On the track, the "new" Lando was a revelation. The paddock noticed the change immediately—the frantic, nervous energy of his early years had been replaced by a grounded, iron-clad composure. He was faster because he was no longer racing to escape his life; he was racing to get back to it.
His podium interviews were shorter, his focus sharper, and he had gained a reputation for a quiet, unwavering maturity that commanded respect from every corner of the grid.
He still flew the McLaren colors with pride, but the team knew that the moment the champagne was sprayed, he was headed for the heliport. The "distraction" his family had feared had become the very thing that made him a champion.
Daisy had become his shadow. She knew exactly which days the "vroom-vroom" car was on TV, and she had a miniature McLaren cap that she wore with a pride that made Lando’s heart swell every time he saw it.
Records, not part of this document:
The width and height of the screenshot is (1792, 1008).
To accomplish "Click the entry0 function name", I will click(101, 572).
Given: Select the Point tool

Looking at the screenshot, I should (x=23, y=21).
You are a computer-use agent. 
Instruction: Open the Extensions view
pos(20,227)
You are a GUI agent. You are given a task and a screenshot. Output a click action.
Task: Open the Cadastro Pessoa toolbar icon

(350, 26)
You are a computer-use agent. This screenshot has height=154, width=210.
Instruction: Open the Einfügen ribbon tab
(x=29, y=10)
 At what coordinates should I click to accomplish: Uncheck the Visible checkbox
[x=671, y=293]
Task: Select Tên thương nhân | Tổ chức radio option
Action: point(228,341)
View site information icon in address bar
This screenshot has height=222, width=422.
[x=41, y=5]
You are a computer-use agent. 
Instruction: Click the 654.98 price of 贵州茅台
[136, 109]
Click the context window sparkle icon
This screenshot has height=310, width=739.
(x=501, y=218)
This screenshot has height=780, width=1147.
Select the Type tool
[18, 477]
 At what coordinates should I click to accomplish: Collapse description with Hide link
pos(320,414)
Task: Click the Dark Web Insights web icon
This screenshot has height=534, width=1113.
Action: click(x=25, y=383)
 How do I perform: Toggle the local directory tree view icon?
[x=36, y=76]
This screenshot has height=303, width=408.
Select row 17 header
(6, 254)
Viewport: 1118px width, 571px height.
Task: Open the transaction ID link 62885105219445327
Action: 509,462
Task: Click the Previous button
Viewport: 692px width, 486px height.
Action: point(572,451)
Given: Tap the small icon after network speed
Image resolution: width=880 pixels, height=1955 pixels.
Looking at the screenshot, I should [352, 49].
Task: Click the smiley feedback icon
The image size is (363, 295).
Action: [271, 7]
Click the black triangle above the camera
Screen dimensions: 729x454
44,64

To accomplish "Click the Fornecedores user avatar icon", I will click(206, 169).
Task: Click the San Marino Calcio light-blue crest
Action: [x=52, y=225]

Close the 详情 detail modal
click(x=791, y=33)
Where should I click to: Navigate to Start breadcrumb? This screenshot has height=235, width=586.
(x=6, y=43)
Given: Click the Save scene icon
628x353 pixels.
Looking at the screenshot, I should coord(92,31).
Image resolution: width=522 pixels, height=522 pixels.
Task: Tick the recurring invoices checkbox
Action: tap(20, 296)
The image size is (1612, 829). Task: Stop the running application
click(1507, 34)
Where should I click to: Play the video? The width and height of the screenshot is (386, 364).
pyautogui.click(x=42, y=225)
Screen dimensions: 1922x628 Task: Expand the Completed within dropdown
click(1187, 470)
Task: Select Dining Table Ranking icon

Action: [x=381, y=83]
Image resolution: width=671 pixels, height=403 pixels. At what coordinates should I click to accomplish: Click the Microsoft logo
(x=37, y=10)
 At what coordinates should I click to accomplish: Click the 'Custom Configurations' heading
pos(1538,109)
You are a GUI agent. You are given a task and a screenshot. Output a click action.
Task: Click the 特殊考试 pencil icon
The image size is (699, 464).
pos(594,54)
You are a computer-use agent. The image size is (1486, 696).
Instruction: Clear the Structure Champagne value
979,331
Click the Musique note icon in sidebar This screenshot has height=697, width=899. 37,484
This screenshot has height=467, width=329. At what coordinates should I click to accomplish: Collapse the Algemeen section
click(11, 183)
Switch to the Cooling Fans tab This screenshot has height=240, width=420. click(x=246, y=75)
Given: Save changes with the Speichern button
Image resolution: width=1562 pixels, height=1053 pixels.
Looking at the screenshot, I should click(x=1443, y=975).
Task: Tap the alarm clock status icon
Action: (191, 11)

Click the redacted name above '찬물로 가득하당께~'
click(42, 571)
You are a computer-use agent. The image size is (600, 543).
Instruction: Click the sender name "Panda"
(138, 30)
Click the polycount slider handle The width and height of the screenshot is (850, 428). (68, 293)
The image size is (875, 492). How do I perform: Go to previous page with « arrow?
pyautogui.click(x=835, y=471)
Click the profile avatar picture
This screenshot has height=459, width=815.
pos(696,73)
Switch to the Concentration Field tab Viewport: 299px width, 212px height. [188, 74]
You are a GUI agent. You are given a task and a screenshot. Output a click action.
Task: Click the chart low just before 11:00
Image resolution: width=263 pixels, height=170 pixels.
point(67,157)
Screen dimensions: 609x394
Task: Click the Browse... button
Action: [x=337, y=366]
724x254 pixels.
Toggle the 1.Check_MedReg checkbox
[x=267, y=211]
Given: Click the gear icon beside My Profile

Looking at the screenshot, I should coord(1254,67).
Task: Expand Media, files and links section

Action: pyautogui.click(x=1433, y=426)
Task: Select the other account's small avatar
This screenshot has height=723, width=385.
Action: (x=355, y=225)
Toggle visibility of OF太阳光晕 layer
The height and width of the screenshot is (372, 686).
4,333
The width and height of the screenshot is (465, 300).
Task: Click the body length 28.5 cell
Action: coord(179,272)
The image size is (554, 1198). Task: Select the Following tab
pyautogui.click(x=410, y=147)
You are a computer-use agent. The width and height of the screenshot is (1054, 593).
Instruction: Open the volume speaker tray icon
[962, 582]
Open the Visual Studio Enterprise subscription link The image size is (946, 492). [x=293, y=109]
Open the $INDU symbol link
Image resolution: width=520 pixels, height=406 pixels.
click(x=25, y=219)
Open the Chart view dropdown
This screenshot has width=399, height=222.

She didn't just know who her father was; she knew him as the man who could make the best pancakes, the man who read The Very Hungry Caterpillar with all the funny voices, and the man who always, always came back through the front door.
The trauma of the hospital had faded into a blurred memory, replaced by the security of a father who had fought the world to be by her side.
Y/N’s love for him was a garden that had been reclaimed from the frost. It was careful, protected by boundaries and nurtured by the small, everyday acts of devotion Lando provided.
She still had her "bad days"—moments of phantom pain or flashes of resentment—but she no longer faced them alone.
She watched him now as he sat on the porch of their home, the setting sun casting long shadows across the grass. He was holding Daisy, who had fallen asleep mid-sentence, her curly head tucked under his chin. There were no cameras here, no PR agents, and no roaring engines.
Lando looked up and saw Y/N standing in the doorway, a soft smile playing on her lips. He didn't say anything, but the look he gave her was a promise kept. He reached out his free hand, and she took it, her fingers interlacing with his.
The world outside might still be screaming his name, but in the golden light of the Cotswolds, the only sound that mattered was the steady heartbeat of a family that had finally found its way home.
They weren't perfect, and they weren't the people they used to be, but as they stood there together in the quiet, they were exactly where they were meant to be.